Luxemburg will Weltraum erobern

Mit einer Wirtschaftsmission an die US-amerikanische Westküste warb Luxemburg Mitte April für das Projekt „Space-Resources.lu“ zur friedlichen Nutzung von Weltraumressourcen.

Dazu will Luxemburg als Public-Private-Partnership (PPP) einen Fonds auflegen, der in Unternehmen investieren soll, die bei dem Projekt mitmachen. Drei gibt es schon: Das japanische Startup ispace, das unlängst in Luxemburg deswegen seine Europazentrale gründete, ähnlich wie das US-Unternehmen Planetary Resources, an dem sich Luxemburg mit einem Investment von 25 Mio Euro beteiligt, sowie Deep Space Industries (DSI). Der Fonds soll ein Volumen von 70 bis 100 Mio Euro haben; es steht aber noch nicht fest, wie viel Prozent dabei vom Staat und wie viel von privaten Investoren kommen soll. Gespräche mit großen Investmentfonds in Luxemburg gäbe es bereits, so Luxemburgs Wirtschaftsminister Etienne Schneider. Damit würde der Space-Sektor ein Investitionsobjekt werden – und mit den entsprechenden Zuflüssen kann er sich schnell entwickeln, so die Hoffnung. Es gehe darum, ein neues wirtschaftliches Umfeld aufzubauen, so Schneider in San Francisco zur mitgereisten Presse.

Als Beispiel dafür, wie das Großherzogtum bereits in der Vergangenheit im Bereich öffentlich-privater Kooperationen erfolgreich war, nannte Schneider das Satellitenunternehmen SES, das in seiner Branche weltweit führend ist. Diesem Beispiel folgend will er denn auch die Investition Luxemburgs in Planetary Resources verstanden wissen. Um Bewerber zu analysieren und auszuwählen, die bei der Initiative mitmachen wollen, gründet Luxemburg eine „Space Agency“.

Eigenes Gesetz erarbeitet
Mit der Initiative „SpaceResources. lu“, die Luxemburg in diesem Zusammenhang ergriffen hat und weswegen auch die Gesetzgebung angepasst wurde, will Luxemburg ein führendes Hub im Bereich der Weltraum-Technologie werden. Das vorgelegte Space-Gesetz, über das in zwei Monaten im luxemburgischen Parlament abgestimmt wird, gibt Investoren, die sich im Land niederlassen, eine Eigentumsgarantie bei Weltraumrohstoffen.

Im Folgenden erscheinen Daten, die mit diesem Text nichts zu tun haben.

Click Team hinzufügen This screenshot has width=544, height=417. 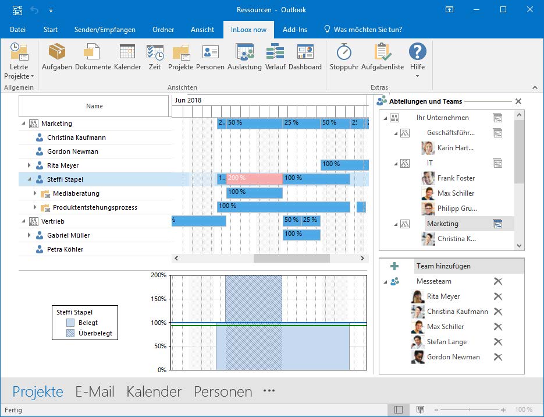tap(443, 266)
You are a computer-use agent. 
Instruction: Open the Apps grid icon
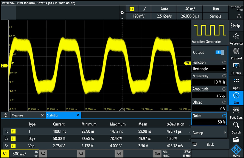point(236,83)
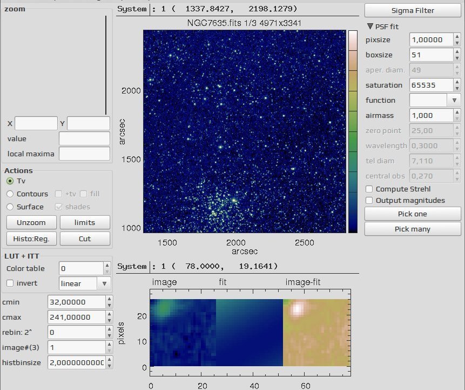Click the Sigma Filter button
This screenshot has height=390, width=465.
pyautogui.click(x=413, y=10)
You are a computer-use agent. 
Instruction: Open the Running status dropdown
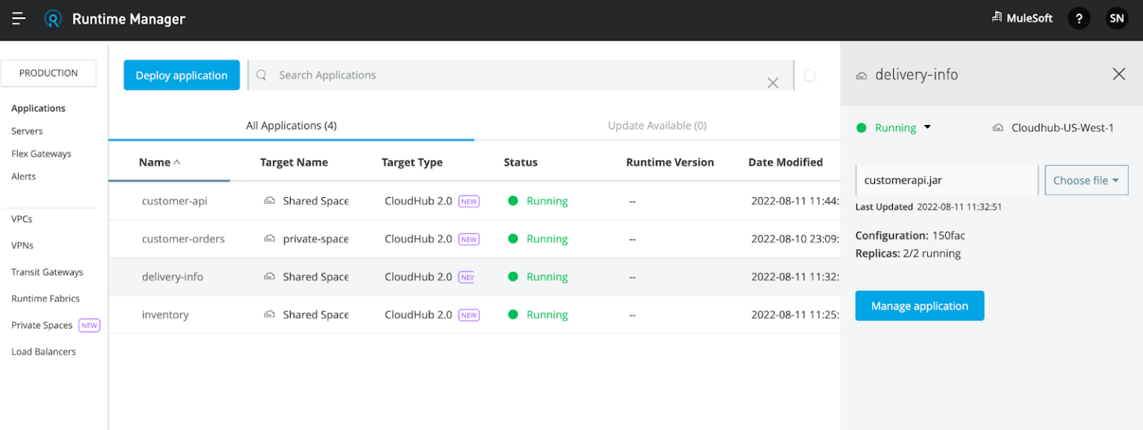pos(926,127)
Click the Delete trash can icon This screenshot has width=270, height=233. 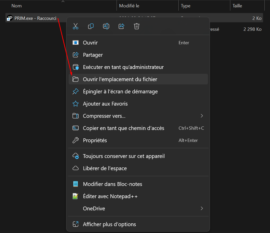(x=137, y=26)
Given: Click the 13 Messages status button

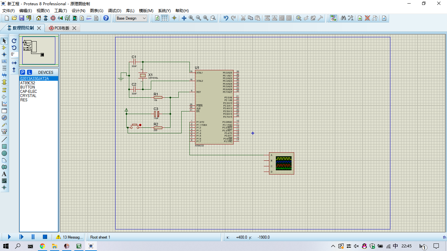Looking at the screenshot, I should [x=70, y=237].
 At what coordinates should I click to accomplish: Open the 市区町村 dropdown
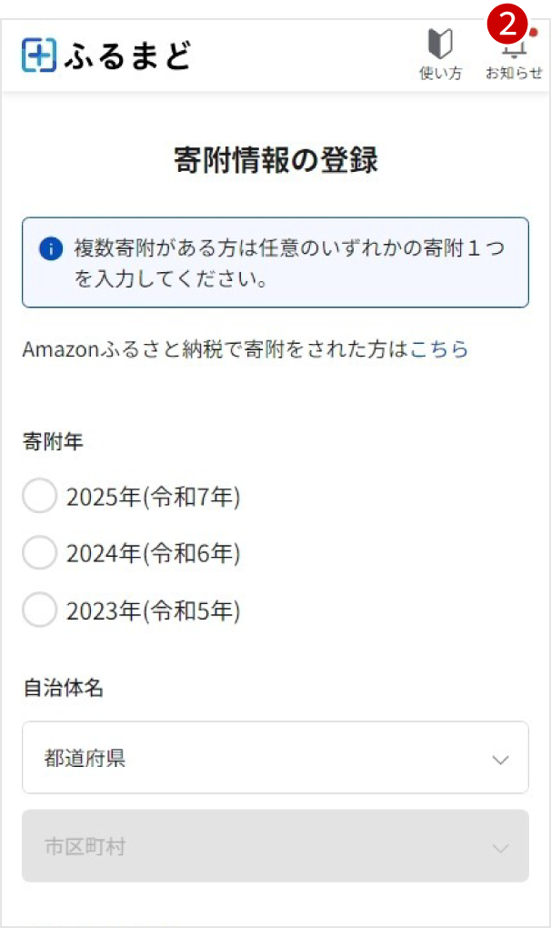point(275,846)
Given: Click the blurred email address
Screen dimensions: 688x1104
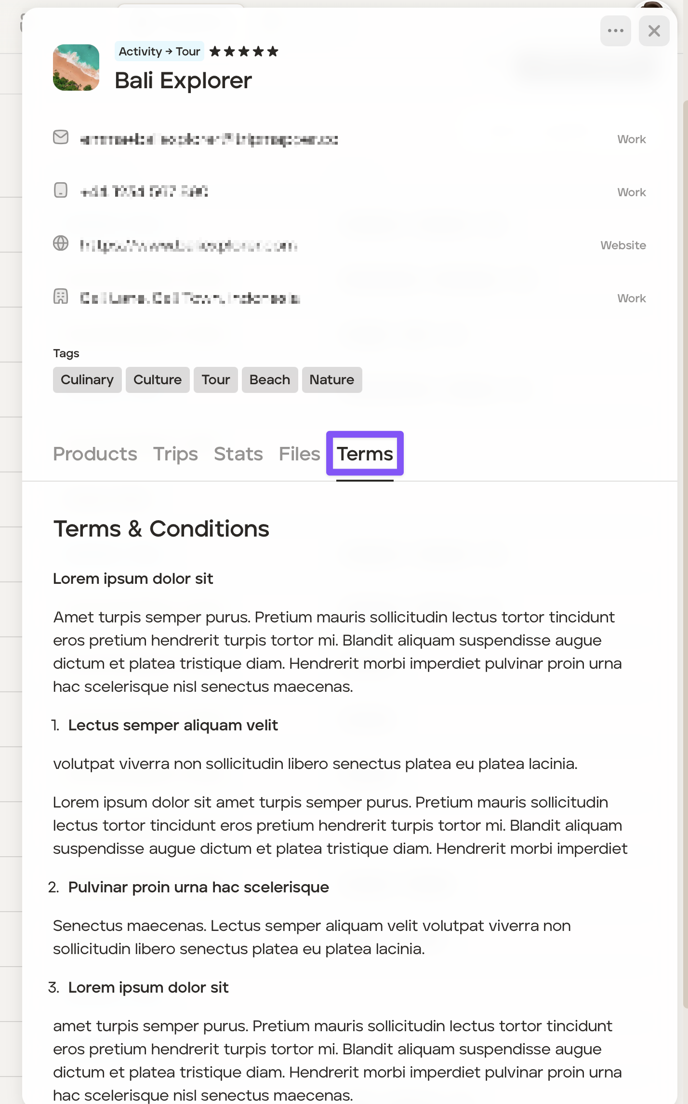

Weltweit gibt es nur ein ähnliches  Gesetz in den USA. Während dieses aber verlangt, dass das Kapital der jeweiligen Unternehmen und Investoren mindestens zu 50 % US-amerikanisch sein muss, ist das im luxemburgischen Gesetz nicht der Fall, wodurch es „einen viel globaleren Ansatz hat“, meint Simon Pete Wordan. Der ehemalige NASA-Direktor ist Berater im SpaceResource-Projekt.

Interesse daran gibt es von Unternehmen aus Deutschland, Frankreich, den Vereinigten Arabischen Emiraten, Japan und Russland, wie Schneider sagte, der aber betont, er hoffe auf einen verbindlichen Rechtsrahmen bei Weltraum-Rohstoffen auf UN-Ebene.

Forschung wird forciert
Mit der Initiative will Luxemburg vor allem seinen Forschungsstandort ausbauen und zu einer wichtigen Adresse machen, wenn es um Raumfahrttechnologie geht. Als Mitglied der europäischen Weltraumagentur ESA kann Luxemburg wie alle anderen Mitglieder auch die eigenen Beiträge an die ESA zur Förderung der eigenen Industrie nutzen. Neben dem Satellitenbetreiber SES und der OHB-Tochter LuxSpace sind einige weitere Unternehmen wie Gradel, Euro-Composites, Hitec, Luxspace oder CTI Systems in Luxemburg  im Luft- und im Raumfahrtsektor aktiv. Mit „Blue Horizon“ hatte der deutsche Satellitenbauer OHB kürzlich eine weitere Tochtergesellschaft in Luxemburg angekündigt, bei der es vor allem um Weltraumforschung gehen soll. Im vergangenen Jahr setzte der luxemburgische Space-Sektor 2,1 Mrd Euro um, was etwa 2 % des BIP Luxemburgs entspricht.